Reflexionar acerca de las maneras como los cine-creadores mexicanos han abordado las diversas etnias que fatigan nuestro territorio: mayas, tzotziles, chamulas, lacandones, tarahumaras, purépechas... es el motivo de este artículo. En un principio, es decir, cuando el cine era mudo, el yucateco Carlos Martínez de Arredondo rindió culto a los habitantes prehispánicos de la península en dos películas de marcado aliento poético: Tiempos mayas (corto de dos rollos filmado en 1912 en la hacienda Opichen, que narra las aventuras de un galán maya) y La voz de la raza (realizada el mismo año, que muestra a una pareja de jóvenes mayas que luchan por su amor). En aquel tiempo, precisamente en 1916, Manuel de la Bandera dirigió Cuauhtémoc en cuyos fotogramas aparecen por vez primera en nuestro cine la violencia del arcabuz y la espada.
Demos un paso hacia adelante para ubicarnos en el inicio de los años treinta y en los excepcionales encuadres realizados por el soviético S.M. Eisenstein y su operador Eduard Tisse en ¡Que viva México!, filme que influyó en las búsquedas narrativas y visuales de Carlos Navarro (Janitzio, 1934), Chano Urueta (La noche de los mayas, 1939) y Emilio Indio Fernández (María Candelaria, 1943).

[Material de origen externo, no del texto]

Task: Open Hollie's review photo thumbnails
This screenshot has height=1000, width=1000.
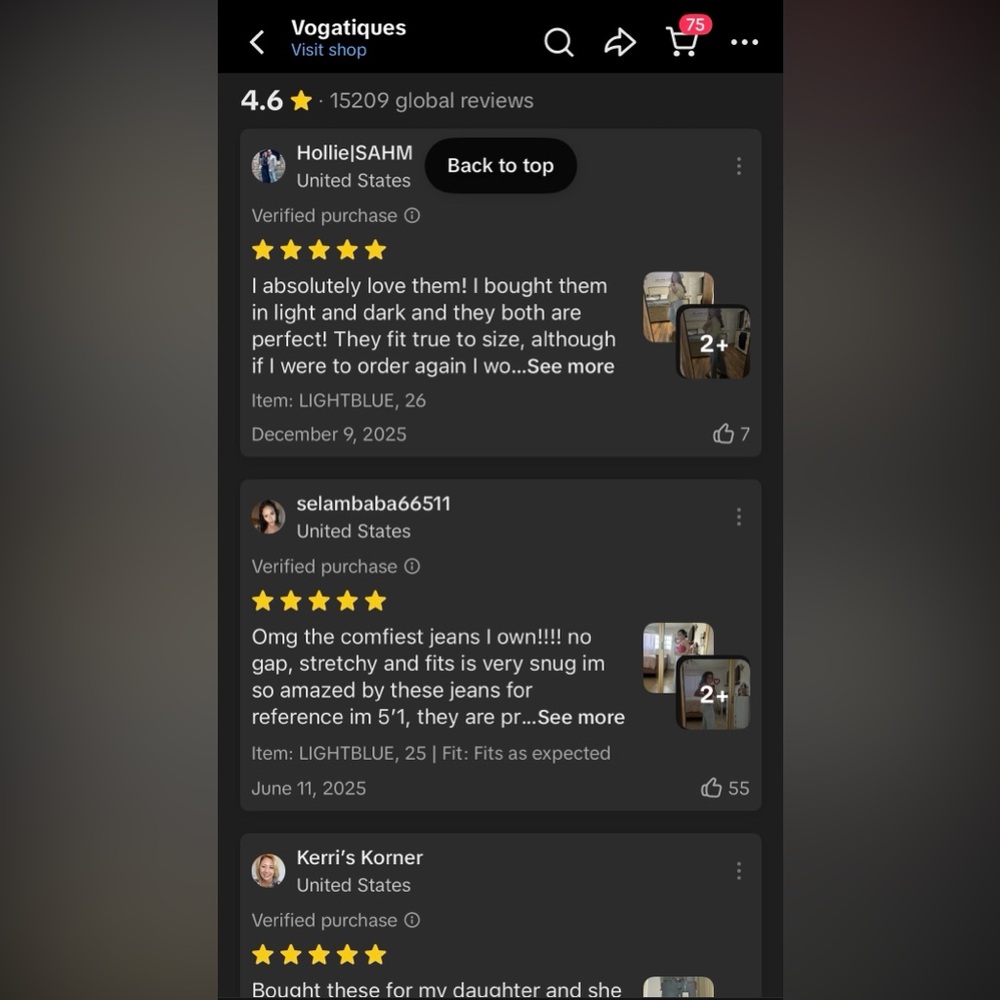Action: pyautogui.click(x=696, y=325)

No obstante que en La noche de los mayas los protagonistas hablaban un español acorde a las reglas gramaticales de la lengua ancestral, para dar así verosimilitud a los diálogos amorosos de una mujer maya (Stella Inda) con su amante, un chiclero blanco (Arturo de Córdova), es Janitzio --a propósito de una pareja purépecha cuya desgracia existencial ocurre en Pátzcuaro-- la película que inicia la corriente indigenista en el cine nacional.
Sin embargo, será María Candelaria (Palma de Oro, Cannes, 1947) de Fernández-Magdaleno-Figueroa, el filme que vendrá a crear a través de Lorenzo Rafail, un indígena resignado frente a los embates de la adversidad, el estilo falso que arropará las historias sobre etnias de la cuarta década. Estilo que sucumbió frente a los cuatro cuentos que estructuran Raíces (1953) a cargo del antropólogo y narrador Francisco Rojas González, transvasadas a la pantalla por el director Benito Alazraki. Porque el humilde matrimonio otomí de ``las vacas'' (primer cuento) o Mariano, el chamula que bautiza a su hijo con el nombre de Bicicleta (``Nuestra señora'', segundo cuento) o Angel, el mayita cegado por un petardo en Tizimin (``El tuerto'', tercera historia) o Xanath la hermosa indígena acosada (``La potranca'', última narración), vinieron a ser en la pantalla auténticas presencias de nuestra realidad social.
Desafortunadamente meses después del estreno de Raíces, el 10 de junio de 1955, el Lorenzo rafailismo retornó al celuloide en cintas de mayor nivel como Tizoc y Macario. Ante tal desbarajuste, el Instituto Nacional Indigenista creó durante la sexta década el programa Ollin Yoliztli para recoger en cintas como Carnaval chamula, de José Báez Esponda, o Misión de chichimecas, de Nacho López, las costumbres y tradiciones de los indígenas que habitan México.
La sexta década es también el tiempo en que se filmó Tarahumara, de Luis Alcoriza, que plantea la diferencia existente entre los valores morales de los tarahumaras y los de los hombres de pantalón que intentan explotarlos.
El acercamiento auténtico al mundo de los indígenas mexicanos continúa en los años setenta, cuando cineastas egresados del Centro Universitario de Estudios Cinematográficos (CUEC) realizaron colectivamente Mazahuas; o cuando Archibaldo Burns trasladó a las imágenes el libro de Ricardo Pozas acerca de los tzotziles, Juan Pérez Jolote.
Si continuáramos citando películas realizadas apenas ayer, no olvidaríamos La tierra de los tepehuas, mediometraje documental de Alberto Cortez, y María Sabina, de Nicolás Echeverría sobre el ritual de ingestión de hongos alucinógenos.
Por último, sólo nos resta preguntar acerca de la posición que adoptarán los integrantes del ``nuevo cine mexicano'' frente a esta beligerante realidad étnica que hoy estremece a la república. ¿Acaso Juan Mora (Retorno a Aztlán) o Miguel Sabido (Santo Luzbel)?